CVE-2025-12177: 
WordPress vulnerability analysis and mitigation

The Download Manager plugin for WordPress contains a vulnerability (CVE-2025-12177) discovered in versions up to and including 3.3.30. The vulnerability stems from the use of a hardcoded Cron key in the deleteExpired() and clearTempDataCPCron() functions. This security flaw was disclosed on November 7, 2025, and affects the WordPress Download Manager plugin (NVD, Rapid7).

The vulnerability is classified as CWE-321 (Use of Hard-coded Cryptographic Key) with a CVSS v3.1 base score of 5.3 (Medium). The vulnerability vector is CVSS:3.1/AV:N/AC:L/PR:N/UI:N/S:U/C:N/I:L/A:N, indicating that it can be exploited remotely with low attack complexity and requires no privileges or user interaction (NVD, Wordfence).

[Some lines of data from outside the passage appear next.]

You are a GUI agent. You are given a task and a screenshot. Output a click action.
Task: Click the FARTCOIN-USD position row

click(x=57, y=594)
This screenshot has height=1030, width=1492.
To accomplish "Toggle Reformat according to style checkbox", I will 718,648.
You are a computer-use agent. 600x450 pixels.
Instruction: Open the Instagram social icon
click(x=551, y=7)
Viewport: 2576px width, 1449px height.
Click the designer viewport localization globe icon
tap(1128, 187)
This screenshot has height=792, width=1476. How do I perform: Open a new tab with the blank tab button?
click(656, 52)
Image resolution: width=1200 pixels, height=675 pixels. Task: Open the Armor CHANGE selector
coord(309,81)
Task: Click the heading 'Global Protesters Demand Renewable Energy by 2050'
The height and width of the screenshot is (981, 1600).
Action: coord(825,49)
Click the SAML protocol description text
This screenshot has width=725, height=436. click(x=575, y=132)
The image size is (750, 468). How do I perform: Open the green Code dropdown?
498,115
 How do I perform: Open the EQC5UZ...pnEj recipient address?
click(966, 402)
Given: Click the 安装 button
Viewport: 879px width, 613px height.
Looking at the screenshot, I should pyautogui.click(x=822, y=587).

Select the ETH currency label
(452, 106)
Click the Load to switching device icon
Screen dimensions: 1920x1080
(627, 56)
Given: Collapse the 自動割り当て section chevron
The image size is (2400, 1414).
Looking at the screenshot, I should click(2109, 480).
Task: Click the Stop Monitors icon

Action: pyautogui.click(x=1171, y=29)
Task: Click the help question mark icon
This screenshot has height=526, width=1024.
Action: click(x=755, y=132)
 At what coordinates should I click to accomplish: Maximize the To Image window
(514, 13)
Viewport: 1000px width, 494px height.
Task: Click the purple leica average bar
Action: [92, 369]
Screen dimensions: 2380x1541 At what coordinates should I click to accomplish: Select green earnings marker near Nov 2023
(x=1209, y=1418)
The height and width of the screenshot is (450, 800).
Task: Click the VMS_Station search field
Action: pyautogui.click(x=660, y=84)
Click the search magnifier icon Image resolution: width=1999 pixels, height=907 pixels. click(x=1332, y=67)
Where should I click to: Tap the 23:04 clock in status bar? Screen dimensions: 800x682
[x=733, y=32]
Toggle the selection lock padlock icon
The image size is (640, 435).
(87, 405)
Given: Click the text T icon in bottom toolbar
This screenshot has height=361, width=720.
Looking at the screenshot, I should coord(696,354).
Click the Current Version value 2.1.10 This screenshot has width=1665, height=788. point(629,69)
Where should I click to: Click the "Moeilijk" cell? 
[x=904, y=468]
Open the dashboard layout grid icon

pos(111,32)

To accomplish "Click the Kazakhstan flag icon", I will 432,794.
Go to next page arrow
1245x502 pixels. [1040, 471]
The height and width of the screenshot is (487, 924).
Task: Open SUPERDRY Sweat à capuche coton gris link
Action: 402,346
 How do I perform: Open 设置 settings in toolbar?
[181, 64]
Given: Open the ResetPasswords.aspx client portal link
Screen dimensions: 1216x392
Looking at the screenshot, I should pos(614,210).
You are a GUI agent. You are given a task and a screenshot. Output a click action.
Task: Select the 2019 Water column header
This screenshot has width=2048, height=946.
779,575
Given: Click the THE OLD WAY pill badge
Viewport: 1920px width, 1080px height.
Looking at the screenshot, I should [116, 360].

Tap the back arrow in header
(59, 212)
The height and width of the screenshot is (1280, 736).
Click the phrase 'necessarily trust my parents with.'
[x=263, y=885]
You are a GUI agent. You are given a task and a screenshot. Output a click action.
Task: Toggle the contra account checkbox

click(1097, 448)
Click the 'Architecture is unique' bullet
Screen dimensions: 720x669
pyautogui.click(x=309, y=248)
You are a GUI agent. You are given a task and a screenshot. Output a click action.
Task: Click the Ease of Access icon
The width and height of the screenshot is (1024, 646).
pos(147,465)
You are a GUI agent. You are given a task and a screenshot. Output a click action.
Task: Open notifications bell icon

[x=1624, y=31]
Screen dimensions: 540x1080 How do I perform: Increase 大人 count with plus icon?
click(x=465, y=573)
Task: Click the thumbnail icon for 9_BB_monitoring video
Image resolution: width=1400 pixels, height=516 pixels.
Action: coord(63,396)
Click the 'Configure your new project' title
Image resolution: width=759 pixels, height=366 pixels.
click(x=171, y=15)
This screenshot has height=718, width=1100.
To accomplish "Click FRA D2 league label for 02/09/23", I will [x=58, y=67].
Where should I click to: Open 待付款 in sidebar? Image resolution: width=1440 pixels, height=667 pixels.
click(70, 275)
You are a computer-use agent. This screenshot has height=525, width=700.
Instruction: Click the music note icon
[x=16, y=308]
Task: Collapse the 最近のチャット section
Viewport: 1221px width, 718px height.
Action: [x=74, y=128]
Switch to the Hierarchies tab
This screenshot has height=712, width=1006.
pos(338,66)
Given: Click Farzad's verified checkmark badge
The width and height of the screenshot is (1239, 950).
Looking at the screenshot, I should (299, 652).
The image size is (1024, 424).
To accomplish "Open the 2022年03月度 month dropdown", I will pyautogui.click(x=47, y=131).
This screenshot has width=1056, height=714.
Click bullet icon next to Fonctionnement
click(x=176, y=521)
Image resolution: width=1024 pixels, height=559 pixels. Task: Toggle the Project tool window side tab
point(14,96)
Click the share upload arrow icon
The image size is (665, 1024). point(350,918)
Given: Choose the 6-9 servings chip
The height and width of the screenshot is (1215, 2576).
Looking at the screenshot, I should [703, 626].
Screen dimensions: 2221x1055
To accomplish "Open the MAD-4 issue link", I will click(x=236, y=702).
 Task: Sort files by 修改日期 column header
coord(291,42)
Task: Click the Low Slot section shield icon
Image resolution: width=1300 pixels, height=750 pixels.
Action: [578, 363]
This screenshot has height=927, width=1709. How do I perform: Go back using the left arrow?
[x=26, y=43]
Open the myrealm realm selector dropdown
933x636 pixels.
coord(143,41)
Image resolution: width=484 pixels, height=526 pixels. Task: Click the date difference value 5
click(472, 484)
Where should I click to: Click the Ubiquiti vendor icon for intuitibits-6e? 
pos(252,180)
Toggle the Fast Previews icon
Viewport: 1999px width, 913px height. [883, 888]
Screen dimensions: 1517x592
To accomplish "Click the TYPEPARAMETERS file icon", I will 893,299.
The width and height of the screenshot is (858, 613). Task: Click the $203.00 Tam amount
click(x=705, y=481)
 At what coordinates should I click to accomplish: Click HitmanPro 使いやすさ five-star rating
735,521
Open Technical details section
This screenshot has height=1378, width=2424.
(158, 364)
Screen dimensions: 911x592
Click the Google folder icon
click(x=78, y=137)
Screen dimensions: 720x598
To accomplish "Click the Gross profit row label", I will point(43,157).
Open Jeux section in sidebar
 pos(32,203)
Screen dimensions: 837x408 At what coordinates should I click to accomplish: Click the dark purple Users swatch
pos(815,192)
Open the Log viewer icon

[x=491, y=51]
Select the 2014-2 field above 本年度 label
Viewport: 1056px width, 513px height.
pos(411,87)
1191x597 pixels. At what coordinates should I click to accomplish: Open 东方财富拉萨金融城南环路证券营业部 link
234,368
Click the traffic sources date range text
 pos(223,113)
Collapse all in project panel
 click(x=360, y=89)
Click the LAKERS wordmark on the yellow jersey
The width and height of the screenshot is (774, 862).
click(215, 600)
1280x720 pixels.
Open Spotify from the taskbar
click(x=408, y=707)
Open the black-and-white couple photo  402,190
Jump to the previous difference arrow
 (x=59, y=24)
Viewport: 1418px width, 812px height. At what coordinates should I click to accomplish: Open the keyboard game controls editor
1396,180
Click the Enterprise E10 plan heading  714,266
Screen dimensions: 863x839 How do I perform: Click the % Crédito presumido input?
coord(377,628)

The vulnerability allows unauthenticated attackers to trigger cron jobs within the plugin, potentially leading to the deletion of expired posts and clearing of cache data. This unauthorized access could result in unintended data manipulation and potential disruption of website functionality (NVD).

The vulnerability has been addressed in version 3.3.31 of the Download Manager plugin, which includes improved cron job functions. Users are advised to update to this latest version to mitigate the security risk (WordPress Plugin Repository).